Sgt Leslie Bertie Neaves (1924 – 1945)
Leslie Bertie Neaves was born in Platt on 23 August 1924, the son of Bertie Neaves, a local brick maker and his wife, Bertha Hodges. The family lived near the brickworks at 2 Holly Mount, and on 30 September 1929, aged five, Leslie started at Platt School. He was a pupil there until 25 August 1933 when he transferred to Borough Green, where the older children usually went.

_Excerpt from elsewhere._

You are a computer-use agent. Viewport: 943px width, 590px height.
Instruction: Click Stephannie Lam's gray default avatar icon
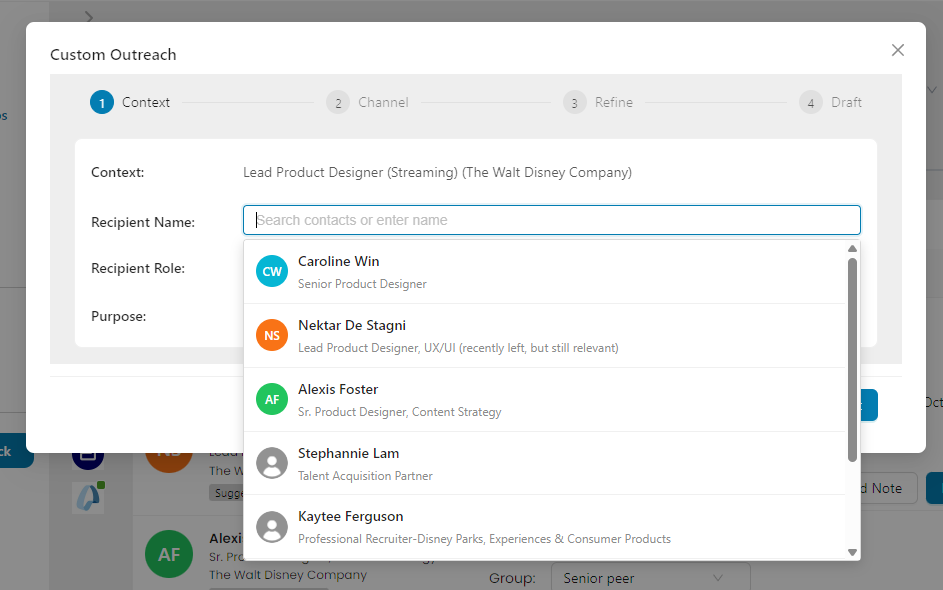[272, 463]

On the outbreak of war, Leslie’s father, who was a veteran of the First World War, re-enlisted the Army and saw service with the Royal Observer Corps. Leslie joined to the Royal Air Force and found himself assigned to 463 Squadron – a heavy bomber unit equipped with Avro Lancaster bombers, with whom he eventually rose to the rank of sergeant.

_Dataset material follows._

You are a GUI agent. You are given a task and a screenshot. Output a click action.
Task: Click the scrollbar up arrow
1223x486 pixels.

In early 1945 the squadron flew operations against targets in Germany, as well as providing support to advancing ground troops. Leslie was a bomb aimer, and on 20 March 1945 his plane took off at 23:49 hours from RAF Waddington to carry out a raid on a German petrochemical refinery. During the night his plane was shot down with all seven crew members were killed and eventually buried in the Berlin 1939-45 War Cemetery.
Curiously, although Leslie lived his entire life in Platt, his name was not added to the local war memorial in 1946 but was added to a new plaque commissioned in 2016 and can also be seen in the Book of Remembrance in the RAF Chapel in Lincoln Cathedral.